Our life exists in a mysterious union of the corporeal and intellectual principles, an alliance of unique intimacy, as well as of strange contrast, between the two extremes of being.
In their due relation to each other, and in the rightful discharge of their respective functions, I do not know whether the pure ethereal essence itself, (at least as far as we can comprehend it, which is but faintly, ought more to excite our admiration than this most wondrous compound of spirit and matter.
I do not know that it is extravagant to say, that there is as unique a display of the divine skill in linking those intellectual powers, which are the best image of the Divinity, with the forms and properties of matter, as in the creation of orders of beings purely disembodied and spiritual.
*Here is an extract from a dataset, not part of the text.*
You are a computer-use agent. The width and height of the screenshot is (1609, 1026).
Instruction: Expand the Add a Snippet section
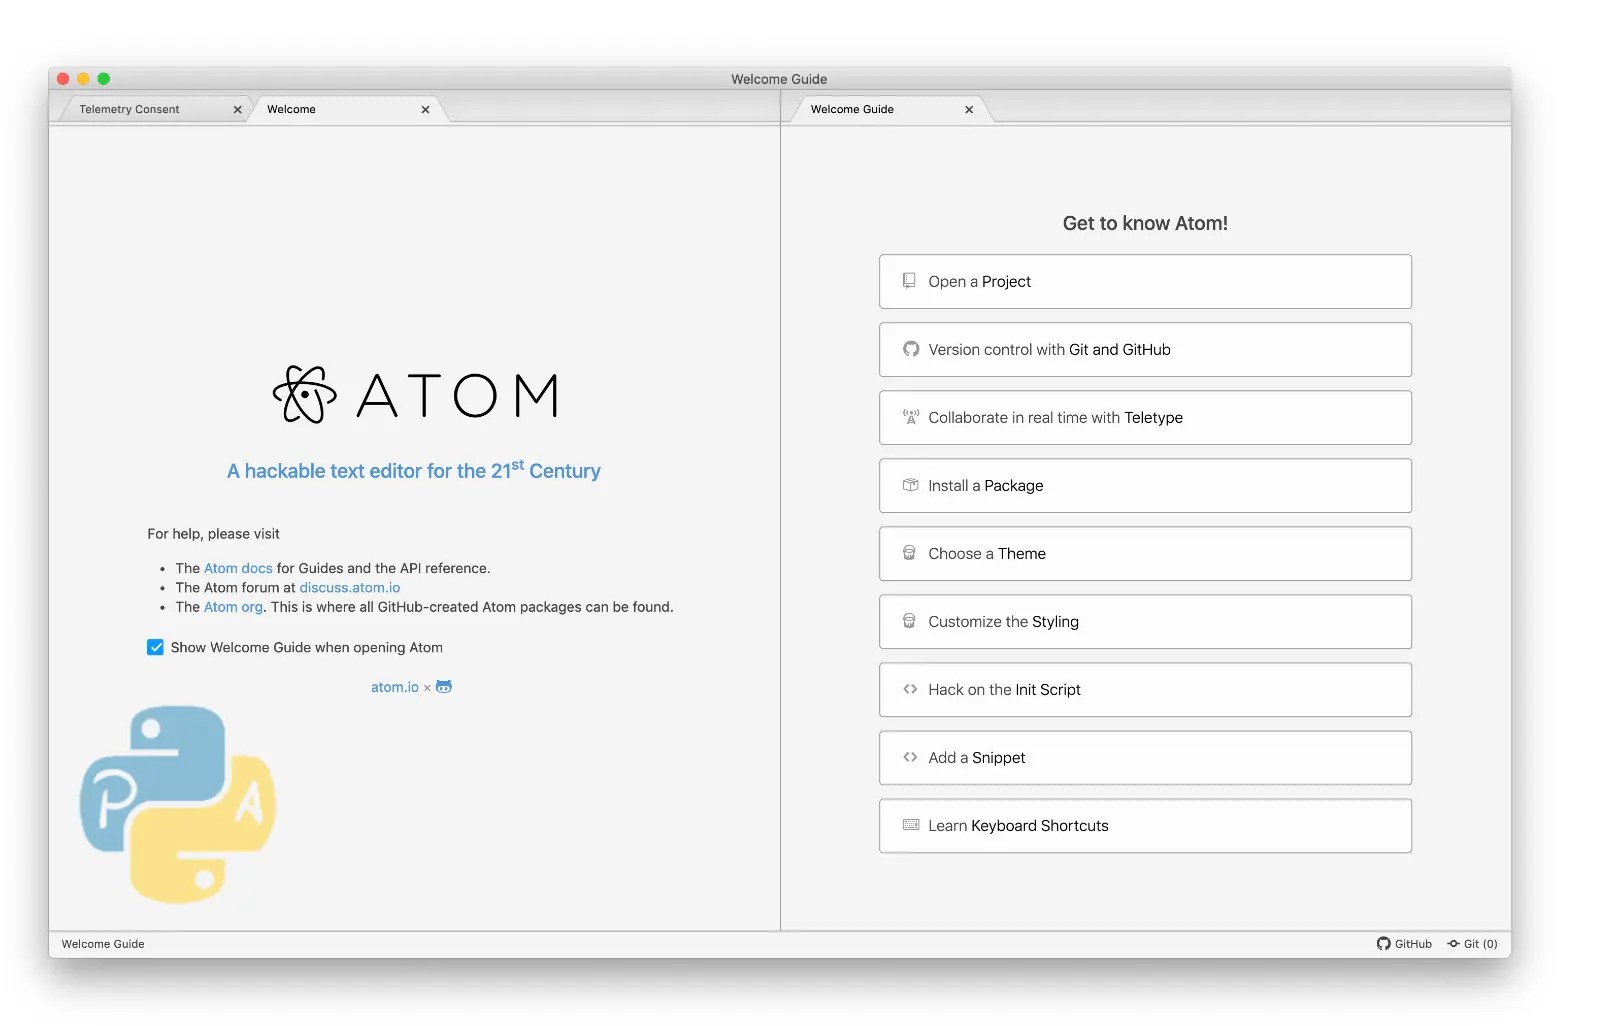click(1145, 757)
When I contrast the dull and senseless clod of the valley , in its unanimated state, with the curious hand, the glowing cheek, the beaming eye, the discriminating sense which dwells in a thousand nerves, I feel the force of that inspired exclamation, "I am fearfully and wonderfully made!"
And when I consider the action and reaction of soul and body on each other, the impulse given to volition from the senses; and again to the organs by the will when I think how thoughts, - so exalted, that, though they comprehend all else, they cannot comprehend the laws of their own existence - are yet able to take a shape in the material airs issue and travel from one sense in one man to another sense in another man; so that, as the words drop from my lips, the secret chambers of the soul are thrown open , and its invisible ideas made known - I am lost in wonder.
If to this I add the reflection, how the world and its affairs are governed, the face of nature changed, oceans crossed, continents settled, as families of men gathered and kept together for generations, and monuments of power, wisdom, and taste erected, which last for ages after the hands that reared them have turned to dust, and all this by the regency of that fine intellectual principle, which sits modestly concealed behind its veil of clay, and moves its subject organs, I find no words to express my admiration of that union of mind and matter, by which these miracles are wrought by God Almighty.